■ **REQUEST**
Turn every line of the records below into a numbered list, leaving out the blank lines.

*** MATERIAL TO PROCESS ***

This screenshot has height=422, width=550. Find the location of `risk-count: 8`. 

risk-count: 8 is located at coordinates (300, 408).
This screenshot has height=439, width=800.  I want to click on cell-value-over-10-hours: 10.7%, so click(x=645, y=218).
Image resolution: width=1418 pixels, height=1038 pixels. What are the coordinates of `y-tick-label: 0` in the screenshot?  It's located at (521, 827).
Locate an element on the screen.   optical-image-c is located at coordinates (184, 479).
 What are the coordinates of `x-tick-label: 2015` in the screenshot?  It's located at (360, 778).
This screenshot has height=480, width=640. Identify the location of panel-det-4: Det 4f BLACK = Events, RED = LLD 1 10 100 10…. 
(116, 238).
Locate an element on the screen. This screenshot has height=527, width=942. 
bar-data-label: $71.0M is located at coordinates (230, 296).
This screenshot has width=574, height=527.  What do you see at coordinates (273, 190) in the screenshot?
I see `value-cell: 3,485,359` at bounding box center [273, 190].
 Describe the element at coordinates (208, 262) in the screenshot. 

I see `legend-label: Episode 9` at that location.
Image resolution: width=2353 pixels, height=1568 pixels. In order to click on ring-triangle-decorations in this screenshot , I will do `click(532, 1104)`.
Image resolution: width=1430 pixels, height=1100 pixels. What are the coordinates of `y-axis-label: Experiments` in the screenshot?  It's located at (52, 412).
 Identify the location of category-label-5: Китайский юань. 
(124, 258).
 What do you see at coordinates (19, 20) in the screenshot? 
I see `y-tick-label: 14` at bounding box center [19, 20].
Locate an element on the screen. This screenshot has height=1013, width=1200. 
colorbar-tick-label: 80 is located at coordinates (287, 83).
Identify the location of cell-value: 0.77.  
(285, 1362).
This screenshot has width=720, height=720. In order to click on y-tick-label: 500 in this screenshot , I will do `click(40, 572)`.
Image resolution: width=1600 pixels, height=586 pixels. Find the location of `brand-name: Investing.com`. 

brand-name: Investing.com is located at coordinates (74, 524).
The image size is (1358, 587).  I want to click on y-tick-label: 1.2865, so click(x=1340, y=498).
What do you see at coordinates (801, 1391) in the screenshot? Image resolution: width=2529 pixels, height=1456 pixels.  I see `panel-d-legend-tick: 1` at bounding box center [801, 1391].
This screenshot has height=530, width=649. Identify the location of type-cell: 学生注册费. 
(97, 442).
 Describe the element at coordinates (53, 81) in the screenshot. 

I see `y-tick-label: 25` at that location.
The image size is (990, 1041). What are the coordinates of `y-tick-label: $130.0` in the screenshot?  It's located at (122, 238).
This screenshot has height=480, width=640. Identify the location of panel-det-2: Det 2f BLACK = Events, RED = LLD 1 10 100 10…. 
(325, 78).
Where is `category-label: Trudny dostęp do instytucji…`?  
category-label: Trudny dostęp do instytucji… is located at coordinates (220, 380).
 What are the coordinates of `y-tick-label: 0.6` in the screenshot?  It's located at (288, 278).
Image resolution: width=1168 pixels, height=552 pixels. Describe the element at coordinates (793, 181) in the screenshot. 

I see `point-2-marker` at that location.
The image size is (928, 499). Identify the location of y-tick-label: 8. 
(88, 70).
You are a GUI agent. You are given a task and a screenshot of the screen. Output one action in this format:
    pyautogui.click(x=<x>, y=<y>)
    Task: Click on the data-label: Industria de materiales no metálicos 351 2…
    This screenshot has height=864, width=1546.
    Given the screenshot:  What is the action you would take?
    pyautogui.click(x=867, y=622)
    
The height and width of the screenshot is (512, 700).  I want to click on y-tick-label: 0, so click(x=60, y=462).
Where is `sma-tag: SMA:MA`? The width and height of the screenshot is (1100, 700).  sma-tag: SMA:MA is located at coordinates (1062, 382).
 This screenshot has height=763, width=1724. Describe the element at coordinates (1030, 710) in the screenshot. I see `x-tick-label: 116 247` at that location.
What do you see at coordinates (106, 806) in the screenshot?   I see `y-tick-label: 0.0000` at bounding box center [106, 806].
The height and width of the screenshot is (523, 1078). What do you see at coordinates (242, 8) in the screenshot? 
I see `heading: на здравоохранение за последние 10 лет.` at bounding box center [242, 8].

*** End of MATERIAL TO PROCESS ***

■ **THE ANSWER**
1. This screenshot has height=422, width=550. Find the location of `risk-count: 8`. 
2. risk-count: 8 is located at coordinates (300, 408).
3. This screenshot has height=439, width=800.  I want to click on cell-value-over-10-hours: 10.7%, so click(x=645, y=218).
4. Image resolution: width=1418 pixels, height=1038 pixels. What are the coordinates of `y-tick-label: 0` in the screenshot?  It's located at (521, 827).
5. Locate an element on the screen.   optical-image-c is located at coordinates (184, 479).
6.  What are the coordinates of `x-tick-label: 2015` in the screenshot?  It's located at (360, 778).
7. This screenshot has height=480, width=640. Identify the location of panel-det-4: Det 4f BLACK = Events, RED = LLD 1 10 100 10…. 
8. (116, 238).
9. Locate an element on the screen. This screenshot has height=527, width=942. 
10. bar-data-label: $71.0M is located at coordinates (230, 296).
11. This screenshot has width=574, height=527.  What do you see at coordinates (273, 190) in the screenshot?
12. I see `value-cell: 3,485,359` at bounding box center [273, 190].
13.  Describe the element at coordinates (208, 262) in the screenshot. 
14. I see `legend-label: Episode 9` at that location.
15. Image resolution: width=2353 pixels, height=1568 pixels. In order to click on ring-triangle-decorations in this screenshot , I will do `click(532, 1104)`.
16. Image resolution: width=1430 pixels, height=1100 pixels. What are the coordinates of `y-axis-label: Experiments` in the screenshot?  It's located at (52, 412).
17.  Identify the location of category-label-5: Китайский юань. 
18. (124, 258).
19.  What do you see at coordinates (19, 20) in the screenshot? 
20. I see `y-tick-label: 14` at bounding box center [19, 20].
21. Locate an element on the screen. This screenshot has height=1013, width=1200. 
22. colorbar-tick-label: 80 is located at coordinates (287, 83).
23. Identify the location of cell-value: 0.77.  
24. (285, 1362).
25. This screenshot has width=720, height=720. In order to click on y-tick-label: 500 in this screenshot , I will do `click(40, 572)`.
26. Image resolution: width=1600 pixels, height=586 pixels. Find the location of `brand-name: Investing.com`. 
27. brand-name: Investing.com is located at coordinates (74, 524).
28. The image size is (1358, 587).  I want to click on y-tick-label: 1.2865, so click(x=1340, y=498).
29. What do you see at coordinates (801, 1391) in the screenshot? Image resolution: width=2529 pixels, height=1456 pixels.  I see `panel-d-legend-tick: 1` at bounding box center [801, 1391].
30. This screenshot has height=530, width=649. Identify the location of type-cell: 学生注册费. 
31. (97, 442).
32.  Describe the element at coordinates (53, 81) in the screenshot. 
33. I see `y-tick-label: 25` at that location.
34. The image size is (990, 1041). What are the coordinates of `y-tick-label: $130.0` in the screenshot?  It's located at (122, 238).
35. This screenshot has height=480, width=640. Identify the location of panel-det-2: Det 2f BLACK = Events, RED = LLD 1 10 100 10…. 
36. (325, 78).
37. Where is `category-label: Trudny dostęp do instytucji…`?  
38. category-label: Trudny dostęp do instytucji… is located at coordinates (220, 380).
39.  What are the coordinates of `y-tick-label: 0.6` in the screenshot?  It's located at (288, 278).
40. Image resolution: width=1168 pixels, height=552 pixels. Describe the element at coordinates (793, 181) in the screenshot. 
41. I see `point-2-marker` at that location.
42. The image size is (928, 499). Identify the location of y-tick-label: 8. 
43. (88, 70).
44. You are a GUI agent. You are given a task and a screenshot of the screen. Output one action in this format:
45.     pyautogui.click(x=<x>, y=<y>)
46.     Task: Click on the data-label: Industria de materiales no metálicos 351 2…
47.     This screenshot has height=864, width=1546.
48.     Given the screenshot:  What is the action you would take?
49.     pyautogui.click(x=867, y=622)
50. The height and width of the screenshot is (512, 700).  I want to click on y-tick-label: 0, so click(x=60, y=462).
51. Where is `sma-tag: SMA:MA`? The width and height of the screenshot is (1100, 700).  sma-tag: SMA:MA is located at coordinates (1062, 382).
52.  This screenshot has height=763, width=1724. Describe the element at coordinates (1030, 710) in the screenshot. I see `x-tick-label: 116 247` at that location.
53. What do you see at coordinates (106, 806) in the screenshot?   I see `y-tick-label: 0.0000` at bounding box center [106, 806].
54. The height and width of the screenshot is (523, 1078). What do you see at coordinates (242, 8) in the screenshot? 
55. I see `heading: на здравоохранение за последние 10 лет.` at bounding box center [242, 8].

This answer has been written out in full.